What are Wayne Taylor's thoughts at the constant balance of performance changes?
Wayne Taylor’s Corvette DP finished second in the season-opening Rolex 24 at Daytona. Another Corvette won the race and two more finished third and fourth, respectively. The best legacy LMP2 car finished fifth, but was well off the pace of the legacy Daytona Prototype cars.
In attempt to balance the performance of these disparate cars and engines, United SportsCar Championship officials have reduced the diameter size of the air restrictors on the Corvettes and set the maximum revs on those engines to 7450. They have also given the Ford-powered DPs a slightly larger engine air restrictor.
These changes have caused some concerns among team owners, notably Taylor, who spent quite a bit of money in the off-season to update his car to the series’ 2014 specifications.
“Every time I look at my phone, there’s a new bulletin.”
While new bulletins no longer surprise him, Taylor is surprised that the series has not made any changes to make the LMP2 cars a little more competitive.
“I was waiting for [the series] to do something dramatic to the LMP2 cars,” Taylor said. “But why don’t they go and get people to watch and understand which each team does. Some of those LMP cars close to me [at Daytona] . . . all they did was wipe the bodywork. I never saw them do anything with the brakes. I never saw them do anything. If you’re racing at this level, you have to tweak every single piece.”

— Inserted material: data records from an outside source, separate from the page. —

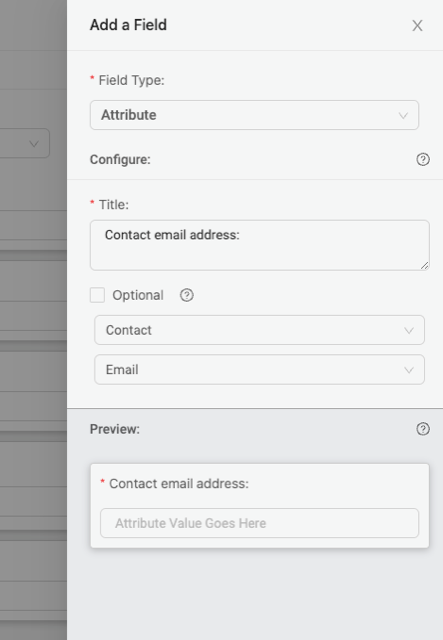
Task: Click the Contact email address preview label
Action: click(179, 484)
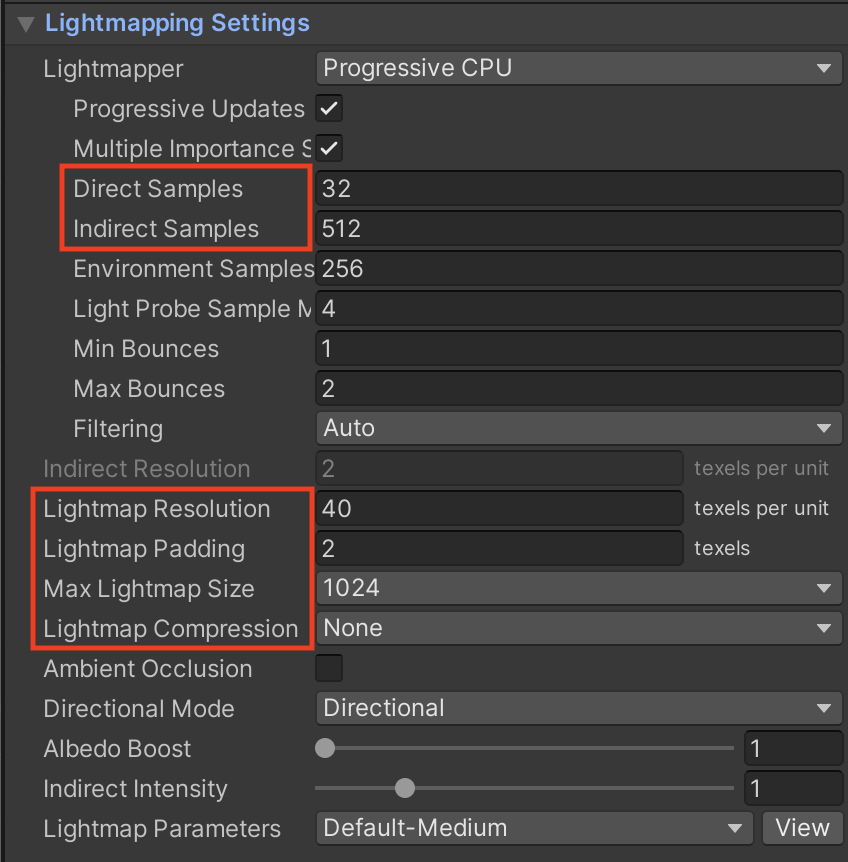
Task: Click the Lightmap Padding field
Action: [x=499, y=549]
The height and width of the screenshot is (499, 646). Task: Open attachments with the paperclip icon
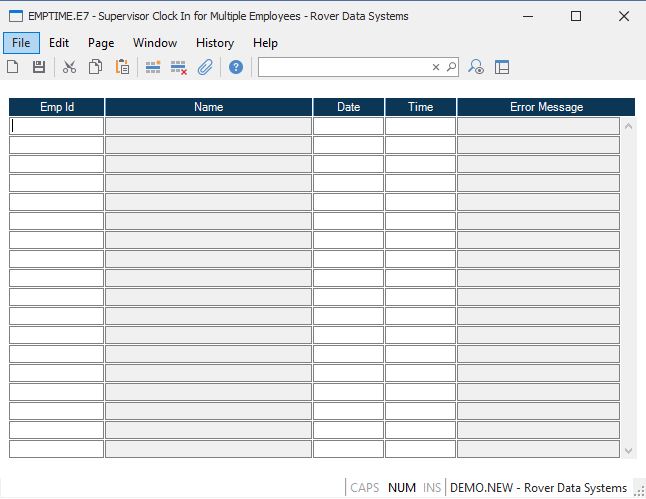205,67
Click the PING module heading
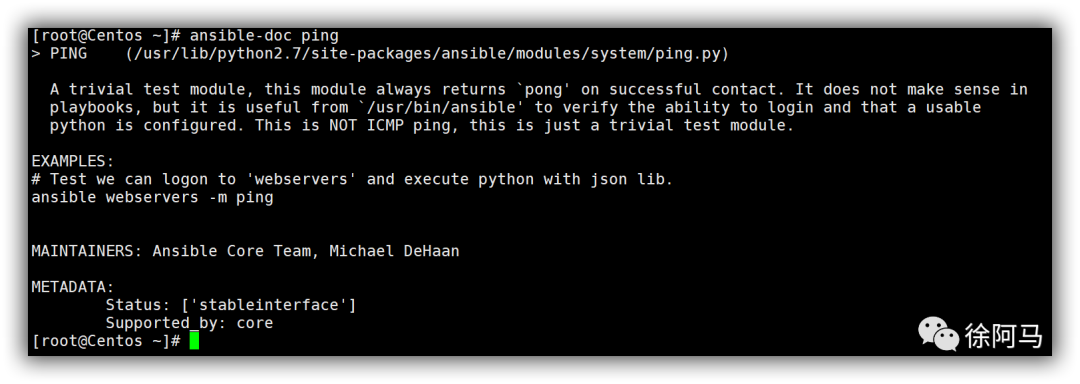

Despite these complaints, Taylor thinks the series has done a reasonably good job under difficult circumstances. He just wants the series to reduce the extra boost level it has given to the Ford-powered cars and then stop making changes to the rules.
“To continually [change the rules] is going to wear me out,” he said. “And I’m tired of being worn-out. They have got to start understanding that we all can’t find enough money to run in a series – like this – at the highest level. The budgets are going through the roof. And we’re doing 11 races. Go sell a corporate budget for $4.5 million . . . . It doesn’t happen.”